Note. The "$k$ paths" are not necessarily in the graph.
There is a weighted directed graph with $n$ vertices and $m$ edges (no multiple edges or self-loops). Given $k$ paths, find the shortest path from $1$ to $n$ (not necessarily a simple path) such that this path does not contain any of the given $k$ paths (containing means traversing the sequence of vertices of a given path consecutively). Output the length of this path, or $-1$ if no such path exists.
Input
The first line contains three integers $n, m, k$, representing the number of vertices, the number of edges, and the number of specified paths. The next $m$ lines each contain three integers $u_i, v_i, w_i$, representing a directed edge from $u_i$ to $v_i$ with weight $w_i$. The next $k$ lines each start with an integer $p$, representing the length of the given path, followed by $p$ integers describing the sequence of vertices in that path.
Output
Output a single integer representing the shortest length from $1$ to $n$ that does not contain any of the given paths. If no such path exists, output $-1$.
Examples
Input 1
7 8 2 1 2 1 2 3 2 3 4 1 4 5 1 4 6 1 5 7 1 6 7 1 6 5 2 6 1 2 3 4 5 7 5 2 3 4 6 7
Output 1
8
Input 2
4 4 2 1 2 1 2 3 1 3 4 1 3 2 1 4 1 2 3 4 6 1 2 3 2 3 4
Output 2
7
Subtasks
The path lengths below refer to the number of vertices in a path (counting repeated vertices multiple times).

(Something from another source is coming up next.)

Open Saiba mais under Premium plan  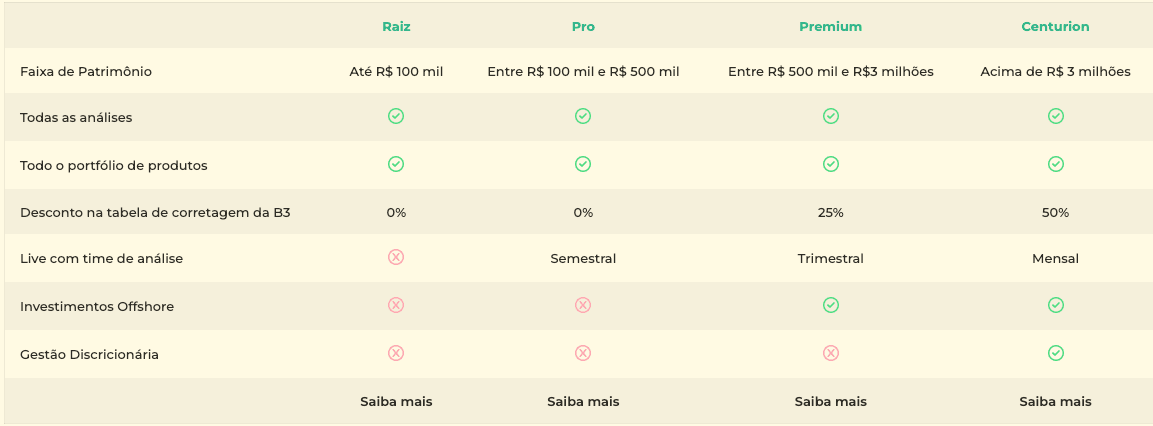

- Subtask 1 ($20$ pts): $n, m \le 100, k = 0$;
- Subtask 2 ($20$ pts): $n, m \le 100$, each given path length is at most $4$;
- Subtask 3 ($30$ pts): $n, m \le 2 \times 10^5, k = 1$;
- Subtask 4 ($30$ pts): $n, m, k \le 2 \times 10^5$.
For all data, $1 \le n, m \le 2 \times 10^5, 0 \le k \le 2 \times 10^5, 1 \le u_i, v_i \le n, 0 \le w_i \le 10^9$, and the sum of the lengths of all given paths is at most $2 \times 10^5$.